Chromosome-level genome assembly of the red mutant of Chinese chestnut (Castanea mollissima) provides new insights into anthocyanin accumulation

The Chinese chestnut cultivar ‘Hongli-1’ is a unique germplasm resource with red spines and leaves in Castanea plants. To investigate the origin, evolution and inheritance of this natural wild mutant, we sequenced and assembled its genome, and combined transcriptome and metabolome analysis to identify the key sites associated with this trait. The final assembly contained two haplotypes: hapA (708.83 Mb) and hapB (702.81 Mb), which contained 416.78 Mb and 419.20 Mb of repeat sequences, respectively. BUSCO analyses revealed complete gene coverage of 97.4 % for hapA and 98.3 % for hapB. The genome annotation of hapA and hapB predicted 51,183 and 50,517 genes, respectively. Whole-genome duplication event analysis suggested that ‘Hongli-1’ may have undergone only one WGD event.
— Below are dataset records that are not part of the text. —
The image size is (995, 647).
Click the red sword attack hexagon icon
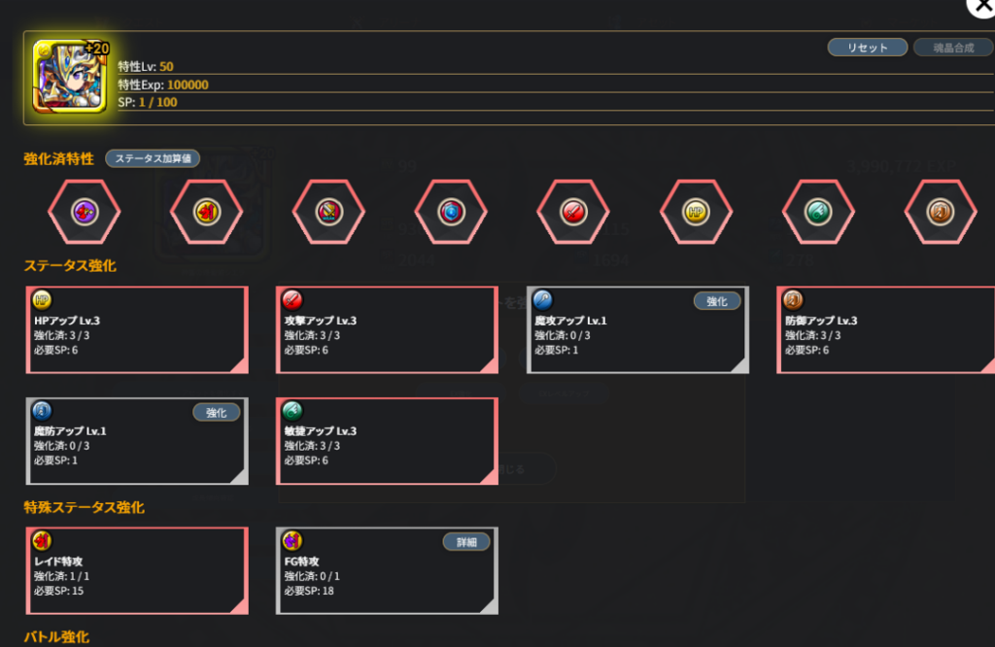(x=573, y=212)
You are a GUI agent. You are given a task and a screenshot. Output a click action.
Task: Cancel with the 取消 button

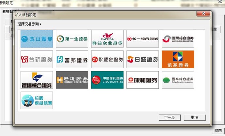coord(195,117)
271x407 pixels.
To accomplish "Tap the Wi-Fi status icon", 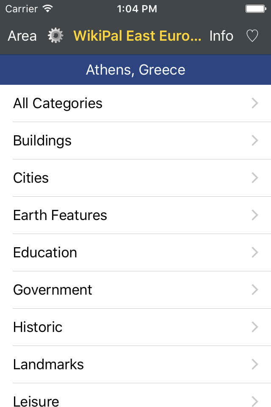I will click(48, 8).
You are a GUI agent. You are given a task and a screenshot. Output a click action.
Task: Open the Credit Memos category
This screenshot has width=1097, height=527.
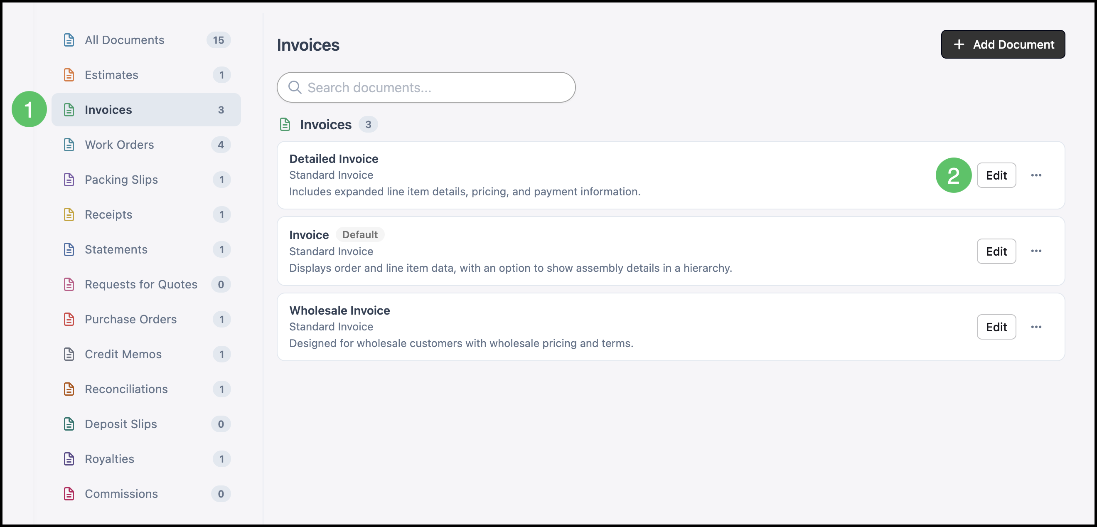[146, 354]
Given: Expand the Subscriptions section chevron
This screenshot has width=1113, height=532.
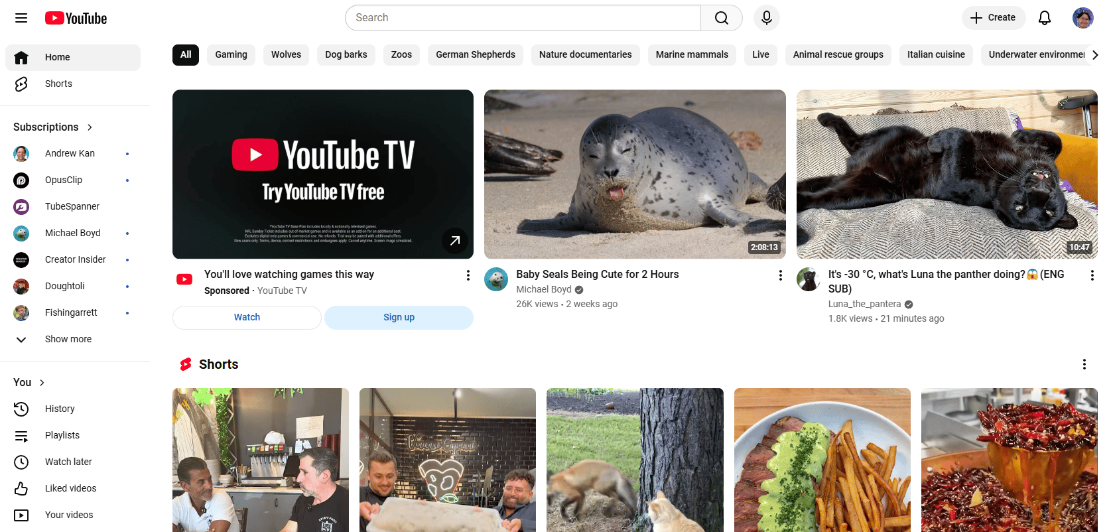Looking at the screenshot, I should coord(90,127).
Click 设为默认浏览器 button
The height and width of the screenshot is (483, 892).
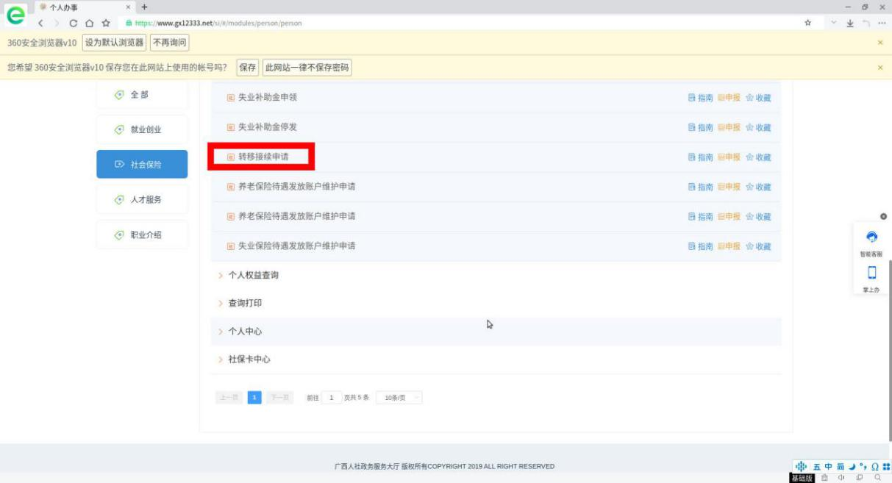(114, 43)
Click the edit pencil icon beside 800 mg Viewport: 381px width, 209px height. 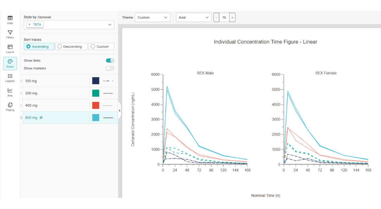click(41, 118)
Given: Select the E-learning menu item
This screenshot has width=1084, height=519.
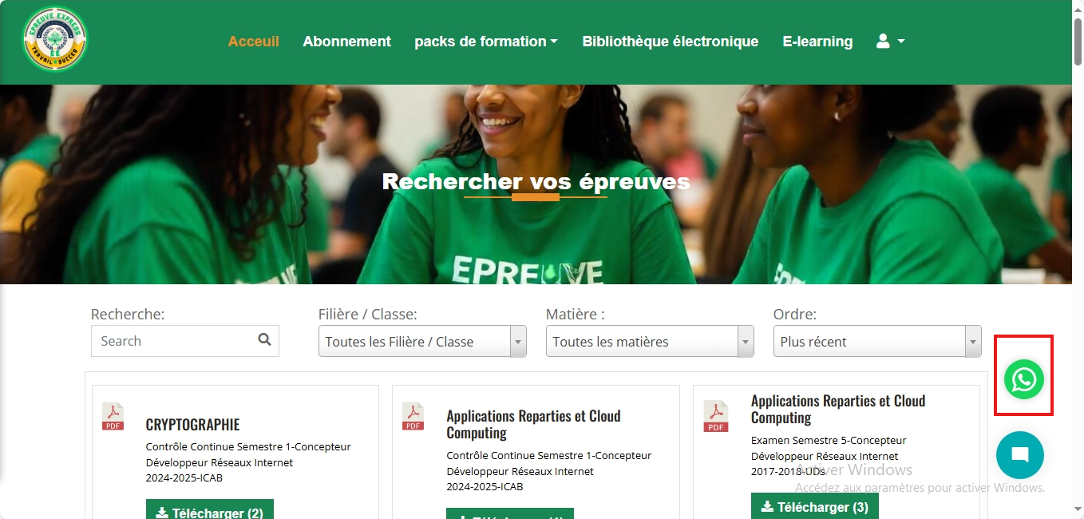Looking at the screenshot, I should click(817, 42).
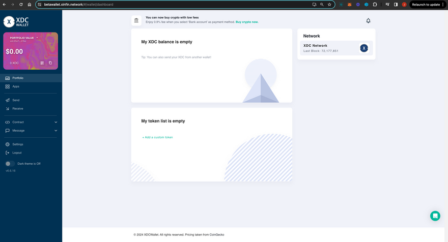Open the Portfolio Value dropdown arrow
Screen dimensions: 448x242
(x=37, y=38)
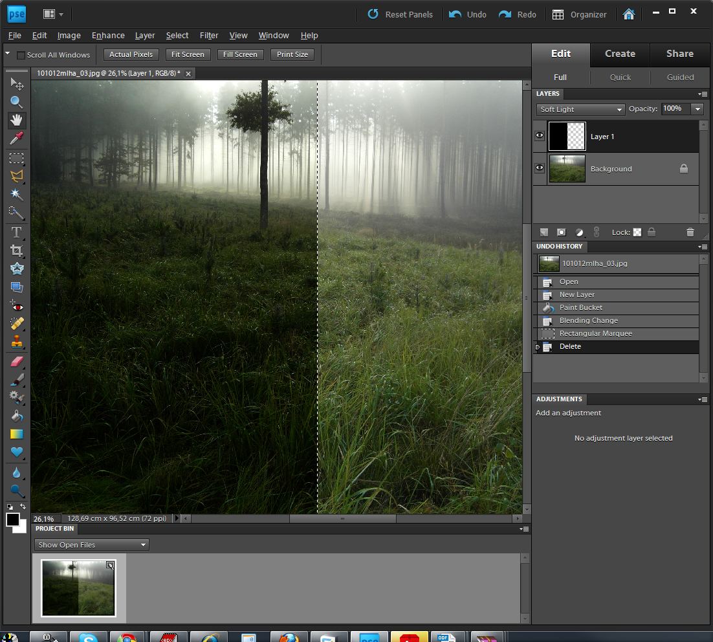Open the Soft Light blending mode dropdown
Image resolution: width=713 pixels, height=642 pixels.
tap(580, 109)
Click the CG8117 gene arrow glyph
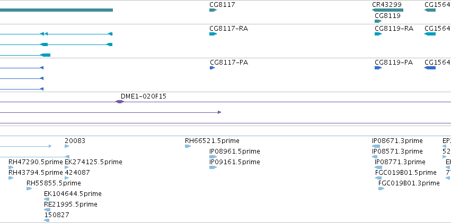The width and height of the screenshot is (451, 223). click(213, 10)
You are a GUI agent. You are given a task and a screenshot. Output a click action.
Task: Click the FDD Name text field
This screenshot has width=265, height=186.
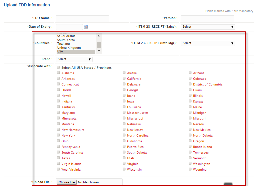click(82, 18)
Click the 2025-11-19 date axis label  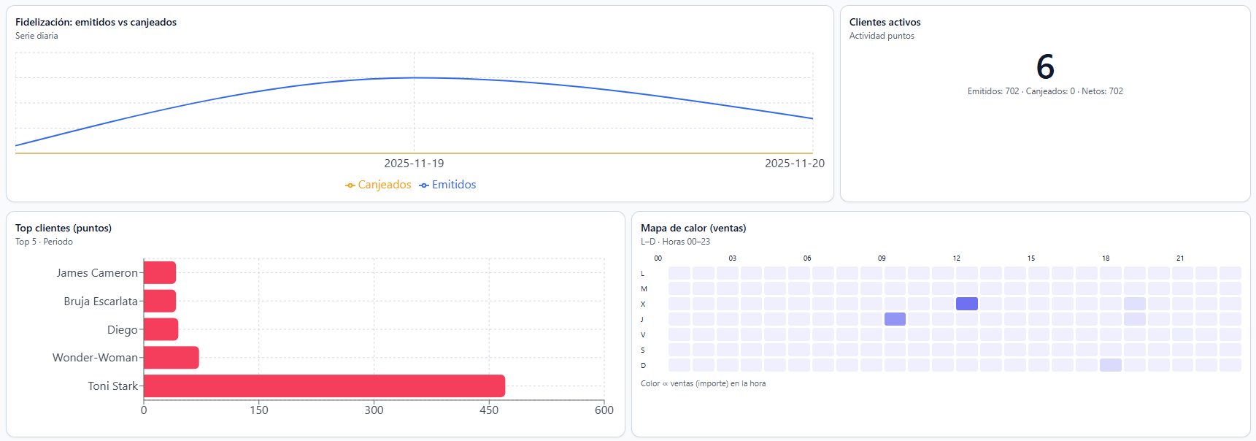point(414,164)
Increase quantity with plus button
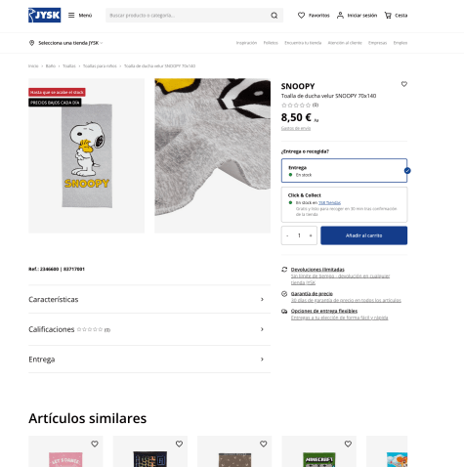 (311, 235)
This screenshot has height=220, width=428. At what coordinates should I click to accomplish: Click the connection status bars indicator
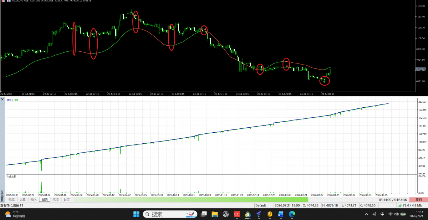[400, 205]
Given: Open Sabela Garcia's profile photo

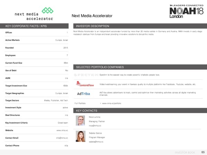Looking at the screenshot, I should pyautogui.click(x=81, y=137).
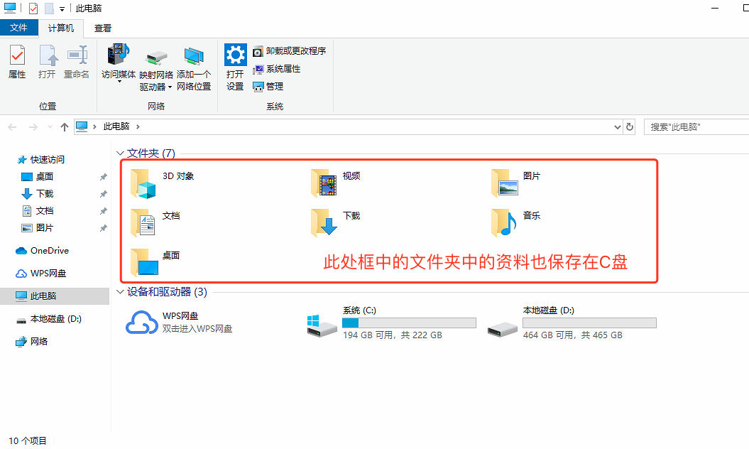Collapse the 文件夹 (7) group chevron
749x449 pixels.
(120, 153)
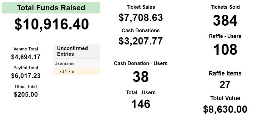The height and width of the screenshot is (119, 257).
Task: Select the 737fixer username row
Action: point(77,72)

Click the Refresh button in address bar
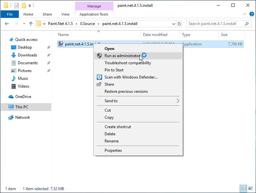179,24
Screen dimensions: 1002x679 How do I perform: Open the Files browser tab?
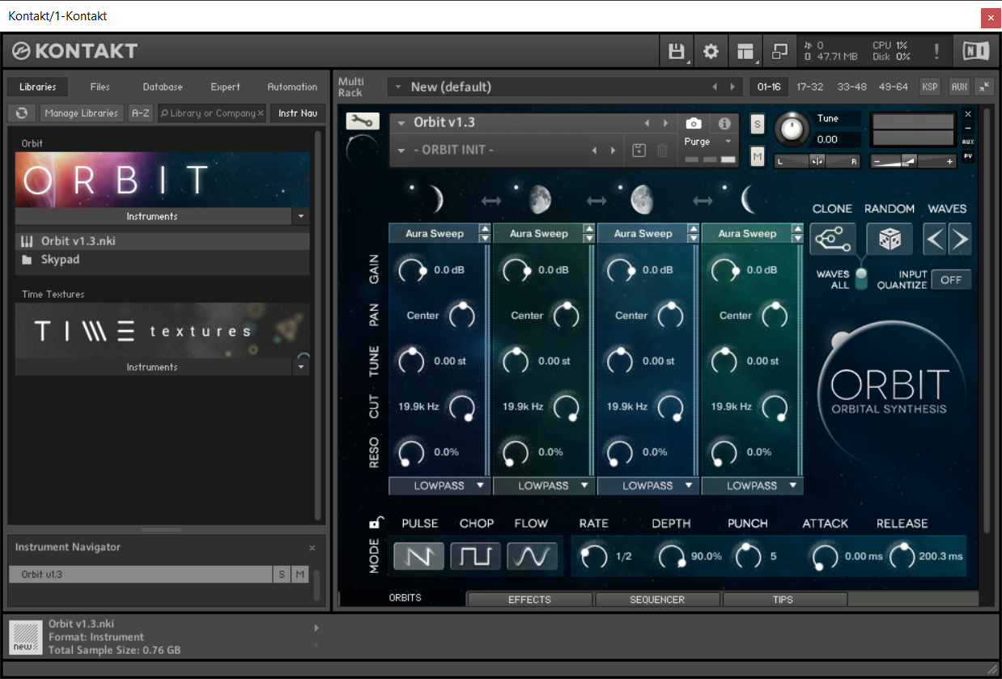pyautogui.click(x=100, y=87)
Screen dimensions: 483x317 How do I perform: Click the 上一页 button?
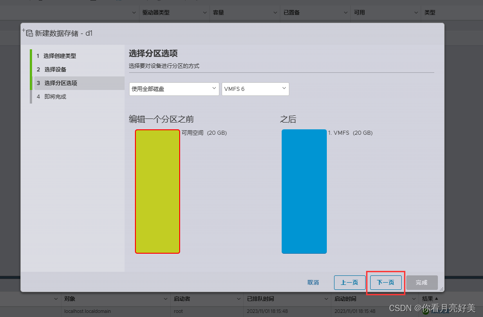[x=349, y=282]
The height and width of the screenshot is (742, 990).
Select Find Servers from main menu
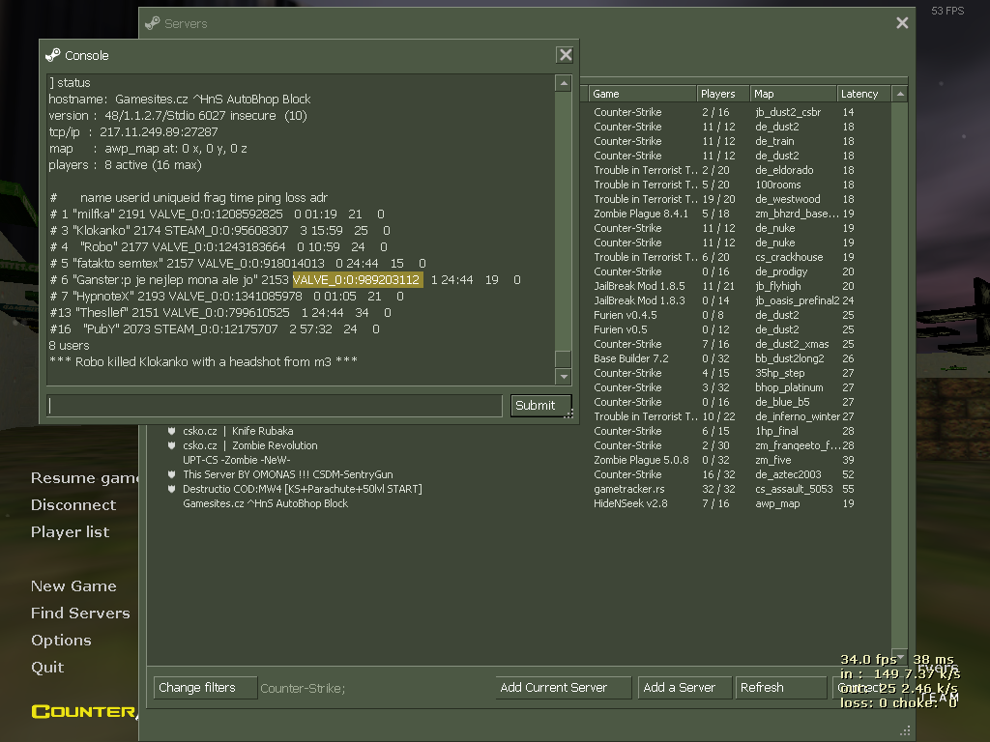(x=80, y=613)
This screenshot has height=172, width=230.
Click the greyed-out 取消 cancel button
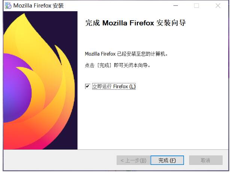pyautogui.click(x=206, y=160)
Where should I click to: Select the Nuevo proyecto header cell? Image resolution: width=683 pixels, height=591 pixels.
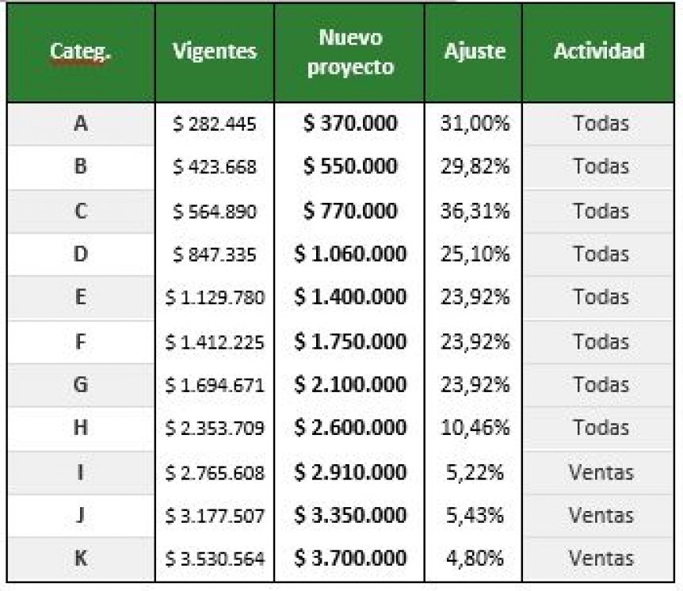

Gene family analysis revealed that the expanded genes of ‘Hongli-1’ included 28 structural genes and 95 transcription factor-encoding genes involved in flavonoid synthesis and metabolism. Transcriptional and metabolic analysis revealed that cyanidin and peonidin accounted for approximately 99 % of the anthocyanin contents in the spines and leaves of ‘Hongli-1’; the levels of cyanidin, peonidin and pelargonidin were significantly increased in the leaves and spines of ‘Hongli-1’; and the expression of PAL, 4CL, C4H, CHS, F3′5′H, BZ1 and LAR was significantly upregulated. The expanded and differentially expressed genes related to anthocyanin synthesis may be important causes of color development in the leaves and spines of ‘Hongli-1’; it is speculated that the red color is caused mainly by differences in gene expression.